(Beginning of Source material)

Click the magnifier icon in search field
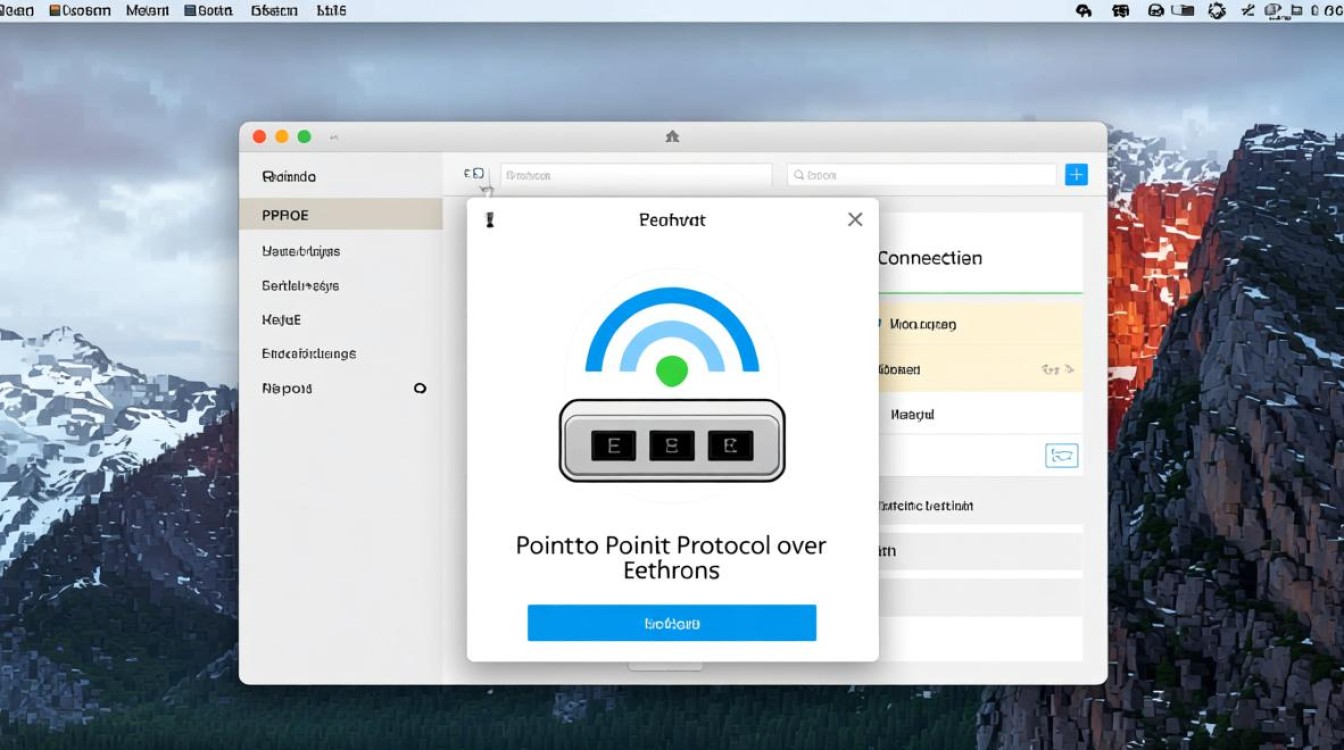The image size is (1344, 750). point(799,175)
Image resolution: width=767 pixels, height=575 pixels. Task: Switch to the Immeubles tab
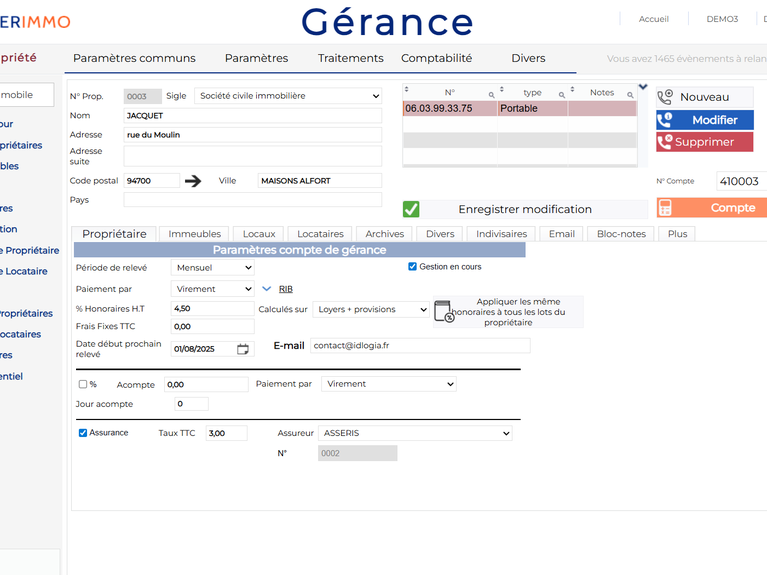pyautogui.click(x=194, y=234)
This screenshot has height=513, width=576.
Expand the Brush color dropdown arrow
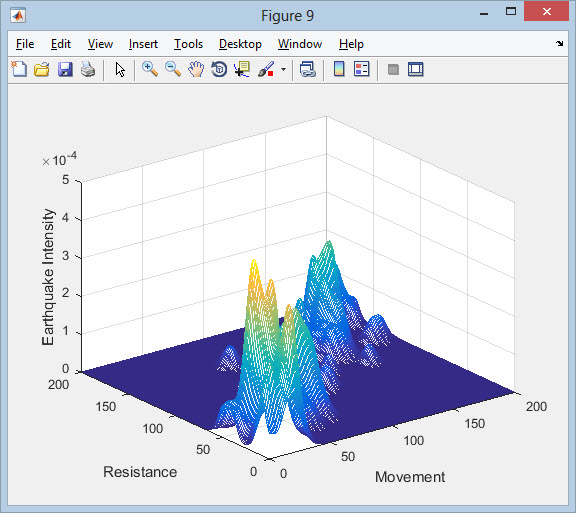[x=283, y=69]
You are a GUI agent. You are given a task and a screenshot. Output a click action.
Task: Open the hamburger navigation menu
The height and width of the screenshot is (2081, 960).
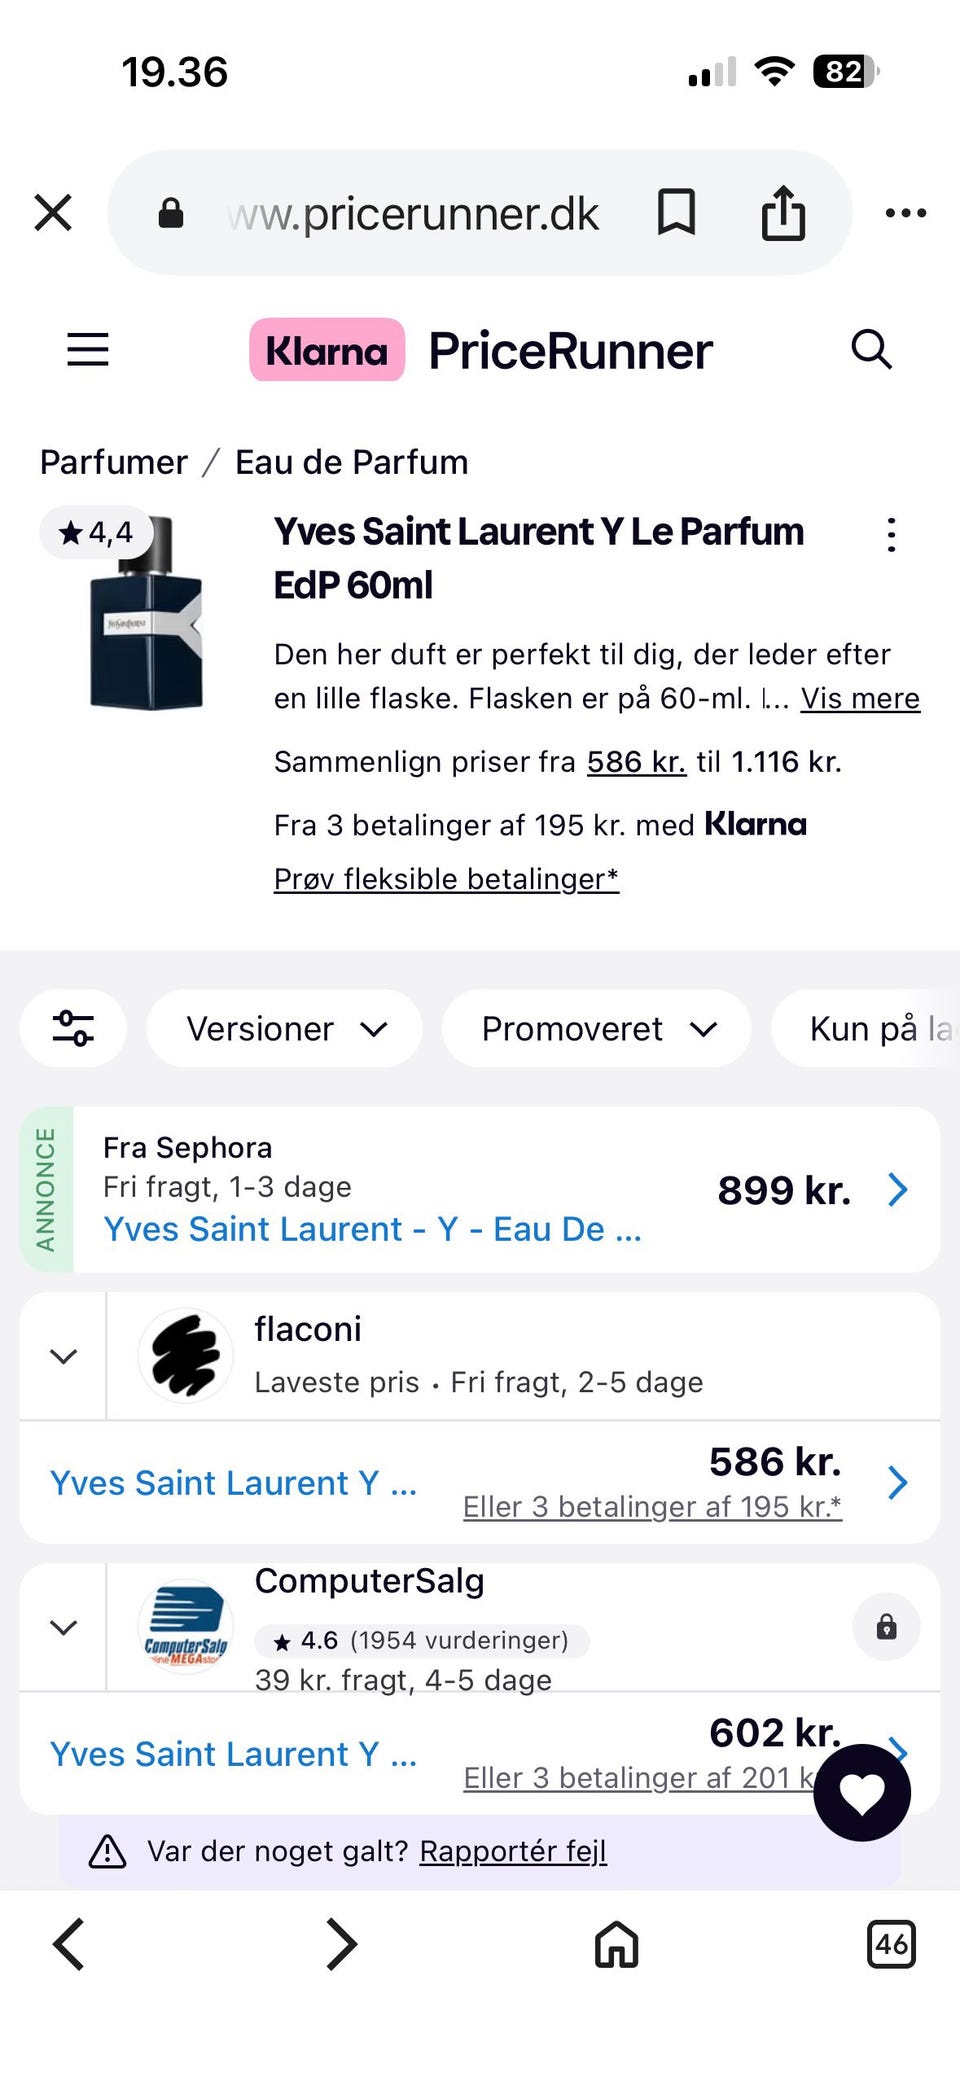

(End of Source material)

**Activity**
Beginning with the line that holds "Image resolution: width=767", output each line to the end of the material above, exactly, omitting the pictures.

**Solution below**
Image resolution: width=767 pixels, height=575 pixels. Task: Switch to the Immeubles tab
pyautogui.click(x=194, y=234)
This screenshot has height=513, width=576.
Expand the Brush color dropdown arrow
[x=283, y=69]
You are a GUI agent. You are given a task and a screenshot. Output a click action.
Task: Open the hamburger navigation menu
The height and width of the screenshot is (2081, 960).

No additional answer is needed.